Latitude — Asia

Property · 18 June 20264 min read

Proud Real Estate Plans Three Billion Baht Land Acquisition Push

The SET-listed developer is recycling capital from a near sold-out luxury condominium into fresh land plots, signalling continued confidence in Thailand's high-end residential pipeline.

Share
aerial photography of city buildings
Photo by Yavor Punchev on Unsplash

Proud Real Estate, the Thai developer behind a string of high-end residential projects, has signalled an aggressive expansion of its land bank, earmarking between 2.5 and 3 billion baht for fresh acquisitions. The move comes on the back of strong cash flow from a recently completed luxury condominium project valued at 4.15 billion baht, which reached a 90 percent sales rate by the time of handover last month. For foreign buyers tracking the Thai luxury segment, the announcement points to one of the more capitalised mid-sized players doubling down on the premium end of the market.

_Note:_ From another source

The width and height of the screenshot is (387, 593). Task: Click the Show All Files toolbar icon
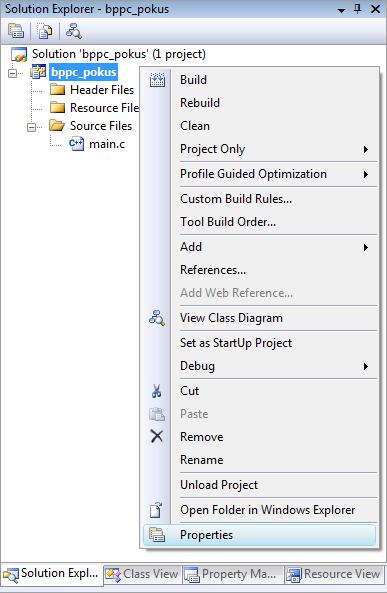click(x=45, y=31)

The completed project, which delivered the bulk of Proud's revenue recognition for the period, has effectively de-risked the next phase of the company's strategy. With near sell-through at completion, the developer avoids the inventory overhang that has weighed on several competitors in Bangkok's crowded condominium market. That clean balance sheet is the foundation for the planned land push, which is expected to seed projects coming to market over the next two to three years.

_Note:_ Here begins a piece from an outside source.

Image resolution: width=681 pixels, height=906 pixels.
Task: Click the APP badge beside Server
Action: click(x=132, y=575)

The scale of the proposed land budget is notable in the current environment. Thai developers have been broadly cautious through 2025 and into 2026, slowing new launches in response to softer domestic demand, tighter mortgage approvals for local buyers, and the ongoing recalibration of the Chinese buyer segment. Spending up to three billion baht on land in this climate is a directional bet, suggesting management believes pricing on quality plots has reached a level worth committing to, particularly for sites suited to the luxury segment where foreign demand has remained more resilient.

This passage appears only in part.